House Votes to Continue CHIP Funding

November 2017 ~

The U.S. House of Representatives voted 242-174 to reauthorize federal funding to maintain low-cost health insurance to 8.9 million children and 370,000 pregnant women under the Children’s Health Insurance Program (CHIP).

H.R. 3922, the Community Health and Medical Professionals Improve Our Nation Act, also referred to as the Championing Healthy Kids Act of 2017, combines two bills previously introduced in the House: H.R. 3922, the Champion Act, and H.R. 3921, the Healthy Kids Act.
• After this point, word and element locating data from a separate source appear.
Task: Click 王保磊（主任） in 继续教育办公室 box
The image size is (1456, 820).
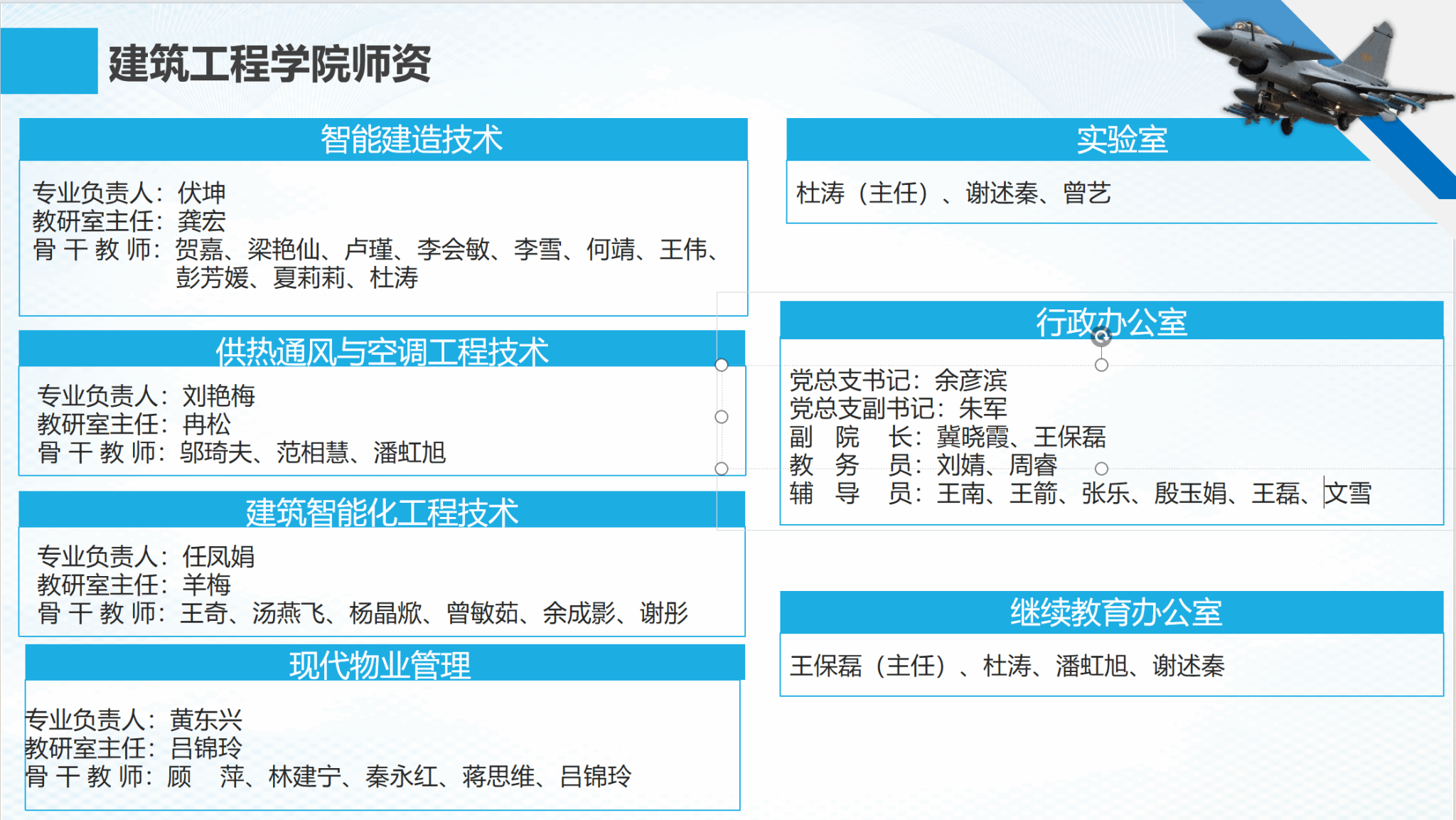Action: [x=867, y=666]
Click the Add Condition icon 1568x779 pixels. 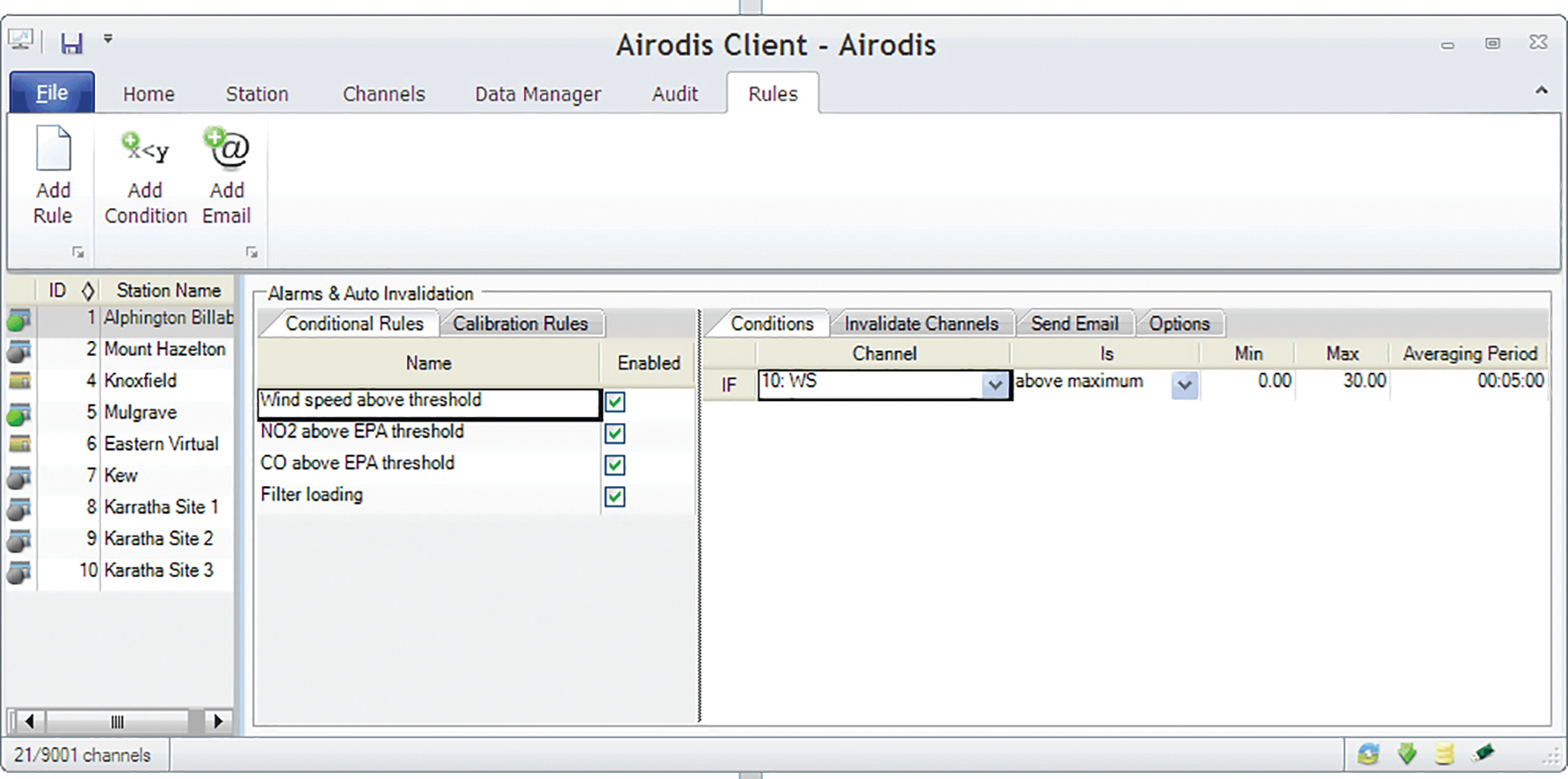pos(145,149)
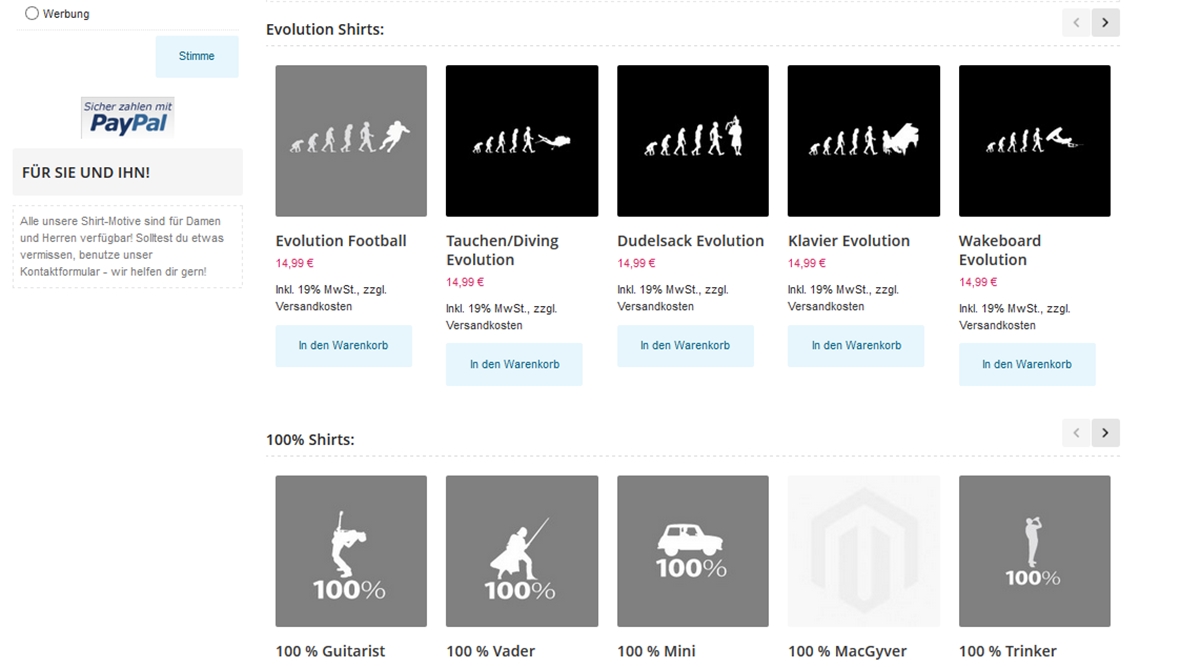Add Wakeboard Evolution to Warenkorb
Viewport: 1200px width, 667px height.
[1027, 365]
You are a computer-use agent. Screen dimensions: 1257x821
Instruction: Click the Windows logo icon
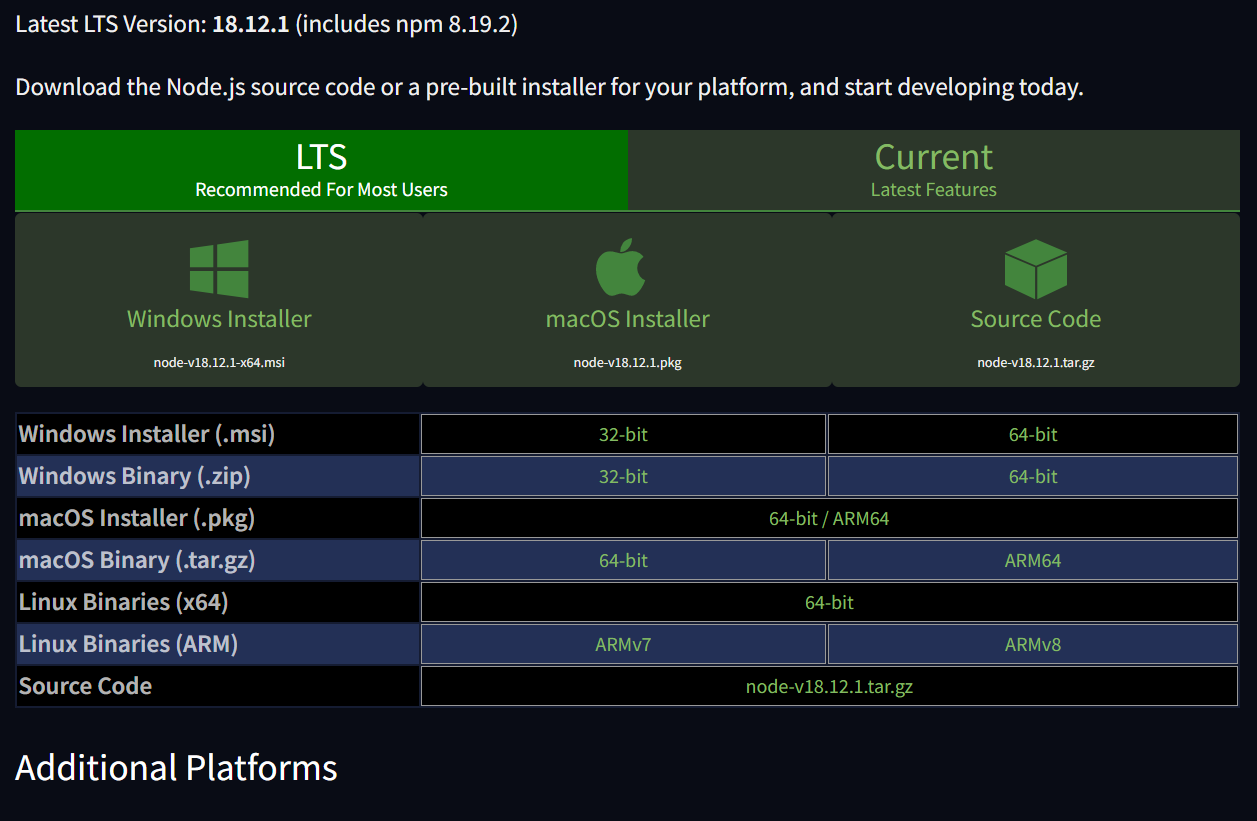click(x=219, y=268)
Federal funds for CHIP and community health centers expired at the end of September. The legislation grants a five-year extension of CHIP (through 2022), Federally Qualified Health Centers (FQHCs) through FY2019, and revises CHIP and Medicaid. Specifically, H.R. 3922:

  • Extends funding through FY2022 for CHIP allotments, as well as the Child Enrollment Contingency Fund, the Childhood Obesity Demonstration Project, and Pediatric Quality Measures Program, and specified outreach and enrollment grants;
  • Reauthorizes through FY2022 the qualifying-states option and the express-land eligibility option;
  • Extends funding through FY2019 for FQHCs through the Community Health Center Fund;
  • Extends funding through FY2019 for the National Health Service Corps, Teaching Health Center Graduate Medical Education, Family-to-Family Health Information Centers, the Youth Empowerment Program, and the Personal Responsibility Education Program;
  • Allows state CHIP programs to adopt more restrictive eligibility standards with respect to children in families whose income exceeds 300% of the poverty line who have an offer of employer-sponsored insurance;
  • Ensures the unwinding of the enhanced Federal Matching Assistance Percentage (E-FMAP) for child-health assistance by not extending the E-FMAP beyond FY2019, providing a 11.5 percent E-FMAP in FY2020, and returning to the traditional pre-ACA CHIP matching rate in FY2021 and FY2022;
  • Eliminates $5 billion in Medicaid payment reductions for disproportionate-share hospitals (DSH allotments) in FY2018 and FY2019, and offsets the cost of this policy with new additional reductions in FY2021 through FY2023;
  • Allots over $1 billion in Medicaid funding for Puerto Rico and the Virgin Islands through FY2019 and allows funding be further increased through 2019 if the oversight board certifies Puerto Rico takes specific actions to improve its Medicaid program’s quality, integrity, and accountability;
  • Allows states to define their grace period requirements for patients receiving advance premium tax credits (APTCs) and cost sharing reductions (CSRs) or move to a default of one month;
  • Redirects Prevention and Public Health Fund dollars to support critical prevention and public health programs in this bill;
  • Improves current law related to third-party liability under Medicaid and CHIP to save Medicaid and CHIP programs by ensuring other liable third parties pay to the extent of their liability;
  • Specifies how a state must treat qualified lottery winnings and lump-sum income for purposes of determining Medicaid eligibility.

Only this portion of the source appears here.